Baca Juga: Pemerintah Percepat Demutualisasi BEI, Reformasi Struktural
"Kita kan tentunya tetap harus melihat, setelah melalui evaluasi dan assessment yang independen dari bagian research dan bagian investasi kami," ucap Rosan.
Peluang masuknya Danantara sebagai pemegang saham BEI sejalan dengan rencana pemerintah dan Otoritas Jasa Keuangan (OJK) untuk mempercepat demutualisasi bursa. OJK menargetkan peraturan pemerintah (PP) terkait demutualisasi BEI terbit pada kuartal I-2026 sebagai bagian dari reformasi pasar modal dan peningkatan transparansi.

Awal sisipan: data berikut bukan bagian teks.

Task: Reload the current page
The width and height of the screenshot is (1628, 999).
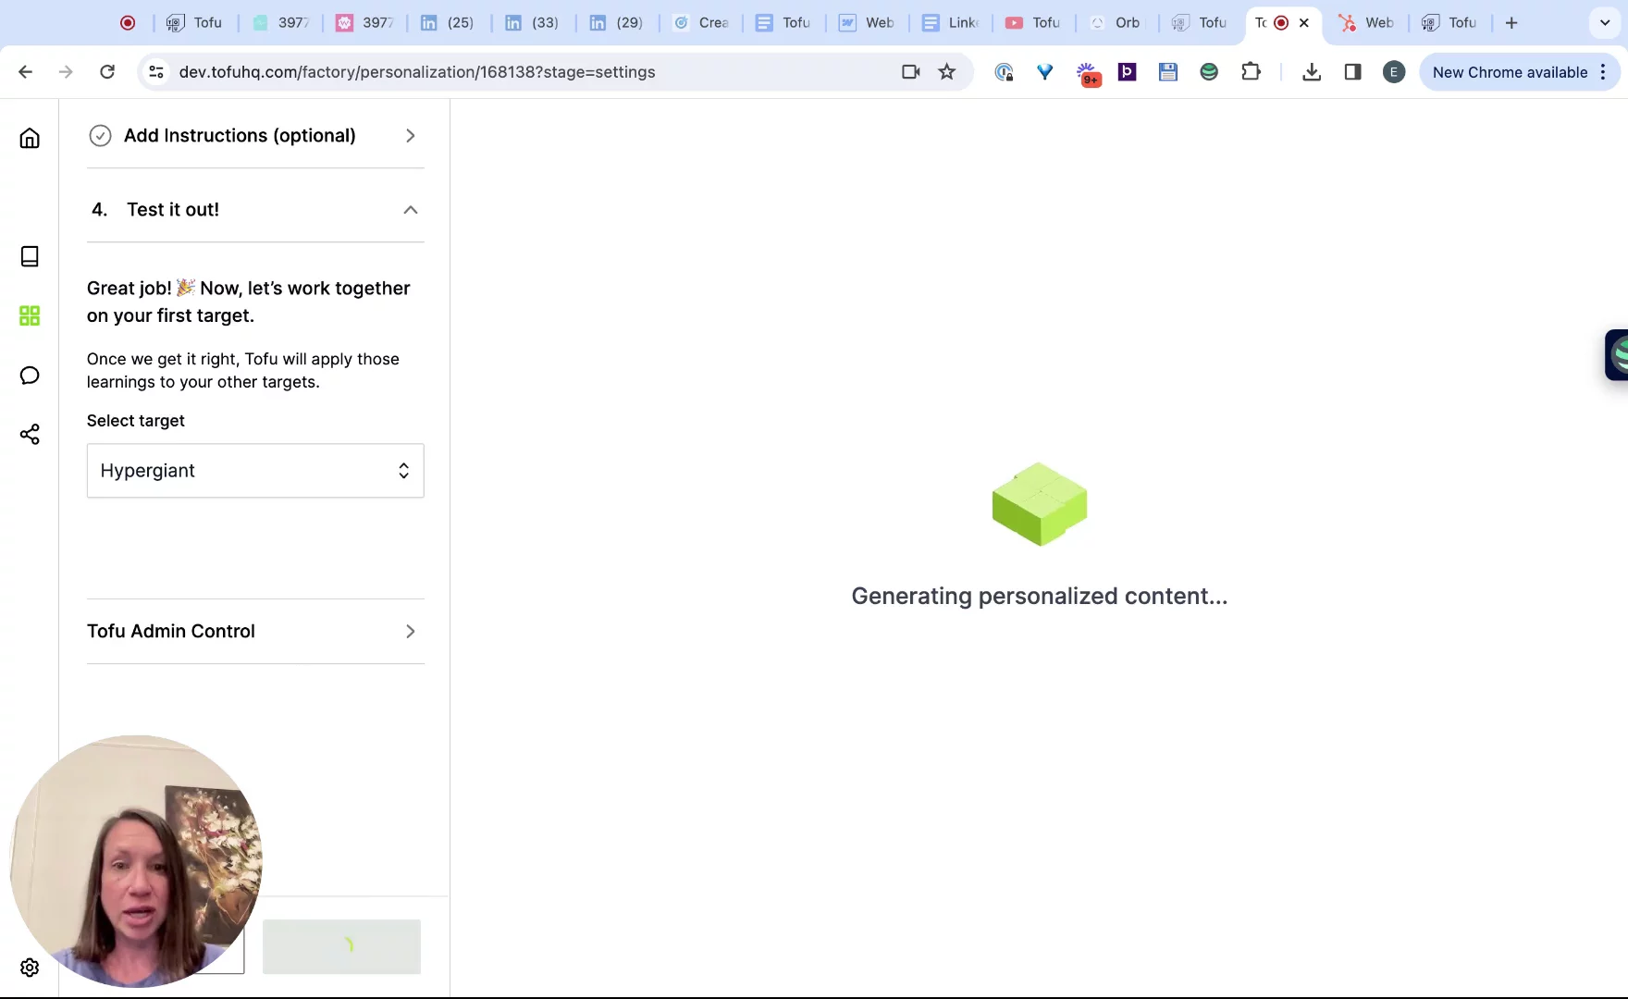Action: tap(107, 72)
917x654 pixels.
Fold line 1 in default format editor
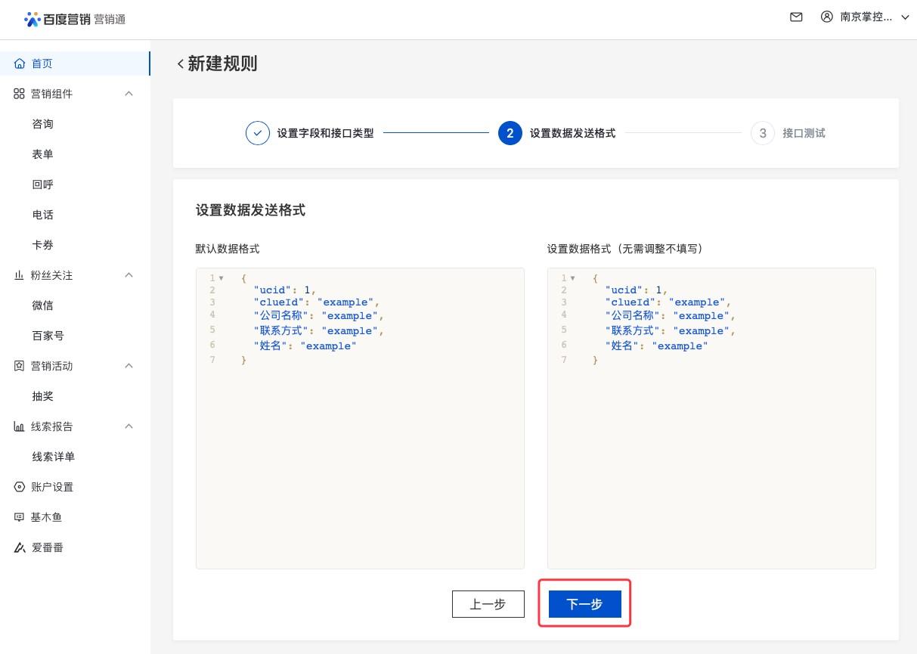tap(221, 278)
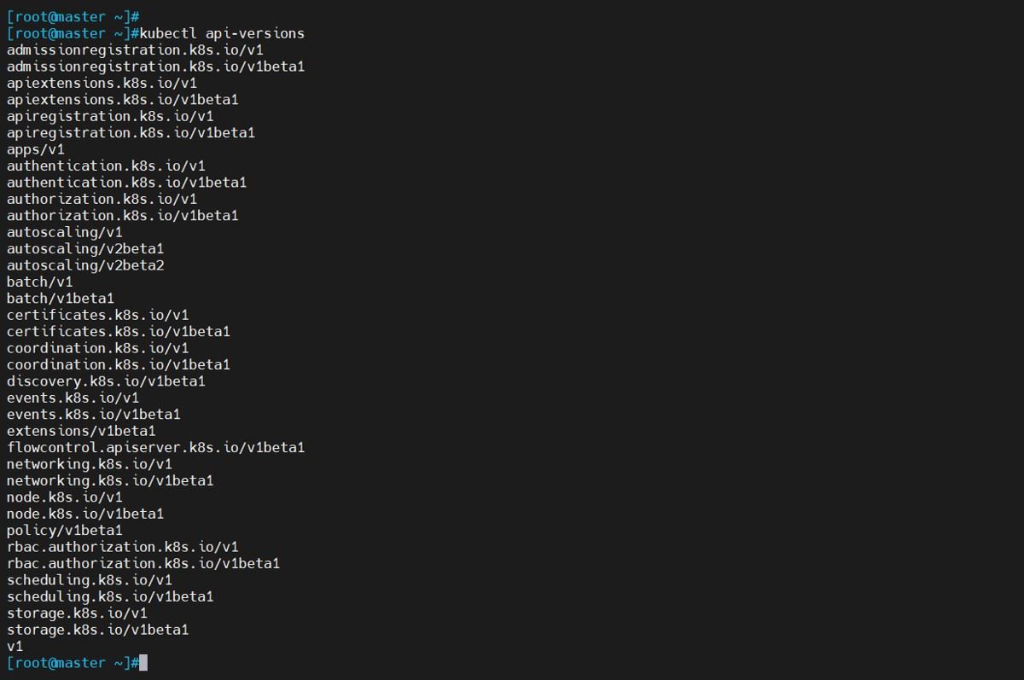This screenshot has width=1024, height=680.
Task: Click the standalone v1 line at bottom
Action: point(15,647)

Menteri Koordinator Bidang Perekonomian Airlangga Hartarto menilai demutualisasi bursa menjadi langkah penting untuk mencegah penurunan status pasar modal Indonesia dari Emerging Market menjadi Frontier Market.
Menurut Airlangga, demutualisasi akan memisahkan secara tegas pengelola bursa dari anggota bursa sehingga meningkatkan independensi dan tata kelola.
“Kalau sudah demutualisasi, pengurus bursa dipisahkan dari anggota bursa karena akan ada investor yang masuk. Dengan begitu, bursa menjadi lebih independen terhadap kepentingan anggota,” kata Airlangga, beberapa hari lalu.
Dia menambahkan, demutualisasi juga membuka peluang BEI untuk melantai di bursa atau go public di kemudian hari serta memperkuat kewenangan bursa dalam menindak pelaku yang melakukan distorsi pasar.